- _DATASET EXTRACT_:
------------------------------------------------------------------------

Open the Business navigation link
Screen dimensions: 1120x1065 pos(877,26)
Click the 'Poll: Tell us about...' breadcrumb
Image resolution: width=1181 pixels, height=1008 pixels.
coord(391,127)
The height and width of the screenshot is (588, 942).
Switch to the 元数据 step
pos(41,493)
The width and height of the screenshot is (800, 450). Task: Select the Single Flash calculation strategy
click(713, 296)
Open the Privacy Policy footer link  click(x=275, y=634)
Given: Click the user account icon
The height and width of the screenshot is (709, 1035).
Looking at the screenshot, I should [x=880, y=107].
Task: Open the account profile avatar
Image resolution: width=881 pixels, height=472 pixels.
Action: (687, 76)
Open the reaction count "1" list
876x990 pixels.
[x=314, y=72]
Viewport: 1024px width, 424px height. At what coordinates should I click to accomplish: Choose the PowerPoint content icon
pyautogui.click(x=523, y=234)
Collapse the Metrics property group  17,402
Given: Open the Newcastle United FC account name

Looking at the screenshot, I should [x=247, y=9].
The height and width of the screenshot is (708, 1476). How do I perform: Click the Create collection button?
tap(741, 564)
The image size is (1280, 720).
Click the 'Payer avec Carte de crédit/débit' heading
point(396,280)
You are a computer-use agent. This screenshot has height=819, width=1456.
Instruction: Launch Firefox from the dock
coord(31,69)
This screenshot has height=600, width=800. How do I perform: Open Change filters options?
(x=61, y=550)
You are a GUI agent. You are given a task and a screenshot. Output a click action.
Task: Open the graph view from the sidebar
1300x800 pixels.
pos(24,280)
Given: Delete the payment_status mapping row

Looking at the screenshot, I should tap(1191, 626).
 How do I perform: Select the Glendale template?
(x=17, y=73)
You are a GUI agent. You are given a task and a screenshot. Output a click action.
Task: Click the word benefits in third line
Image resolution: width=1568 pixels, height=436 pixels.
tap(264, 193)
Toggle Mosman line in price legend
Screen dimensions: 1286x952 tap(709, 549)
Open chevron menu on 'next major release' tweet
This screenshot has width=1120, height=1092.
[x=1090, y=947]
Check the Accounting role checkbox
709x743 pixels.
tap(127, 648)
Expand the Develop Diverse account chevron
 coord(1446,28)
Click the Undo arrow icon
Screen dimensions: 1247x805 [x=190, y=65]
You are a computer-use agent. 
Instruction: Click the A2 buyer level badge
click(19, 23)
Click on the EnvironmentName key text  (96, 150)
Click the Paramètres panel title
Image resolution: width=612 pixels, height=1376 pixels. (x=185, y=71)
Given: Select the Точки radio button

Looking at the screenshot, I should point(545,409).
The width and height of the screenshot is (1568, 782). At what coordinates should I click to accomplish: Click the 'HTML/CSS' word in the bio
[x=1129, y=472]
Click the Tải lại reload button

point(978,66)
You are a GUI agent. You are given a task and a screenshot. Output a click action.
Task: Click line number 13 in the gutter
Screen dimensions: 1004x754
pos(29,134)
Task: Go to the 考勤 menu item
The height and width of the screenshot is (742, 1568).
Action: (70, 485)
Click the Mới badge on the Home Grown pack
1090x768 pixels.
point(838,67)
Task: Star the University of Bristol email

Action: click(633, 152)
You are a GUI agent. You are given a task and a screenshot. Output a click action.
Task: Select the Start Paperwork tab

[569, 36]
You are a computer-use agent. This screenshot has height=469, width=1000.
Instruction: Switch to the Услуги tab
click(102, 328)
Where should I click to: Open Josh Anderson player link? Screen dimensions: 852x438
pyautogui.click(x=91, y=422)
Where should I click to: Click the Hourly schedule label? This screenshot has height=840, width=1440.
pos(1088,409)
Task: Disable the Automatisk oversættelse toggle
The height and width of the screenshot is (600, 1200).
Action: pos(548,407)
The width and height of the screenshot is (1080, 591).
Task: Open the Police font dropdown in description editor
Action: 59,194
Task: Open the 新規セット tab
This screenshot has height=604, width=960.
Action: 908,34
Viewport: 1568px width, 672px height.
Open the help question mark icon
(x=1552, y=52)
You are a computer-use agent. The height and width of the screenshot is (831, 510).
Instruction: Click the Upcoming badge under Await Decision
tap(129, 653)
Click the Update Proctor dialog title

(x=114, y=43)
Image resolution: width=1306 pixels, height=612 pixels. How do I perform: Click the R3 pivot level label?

------------------------------------------------------------------------

- _WORK TASK_:
List each line of the entries that holds the string "computer".

- _RESULT OF THIS TASK_:
You are a computer-use agent. This screenshot has height=819, width=1456.
You are a computer-use agent. 
You are a computer-use agent. This screenshot has height=469, width=1000.
You are a computer-use agent. The height and width of the screenshot is (831, 510).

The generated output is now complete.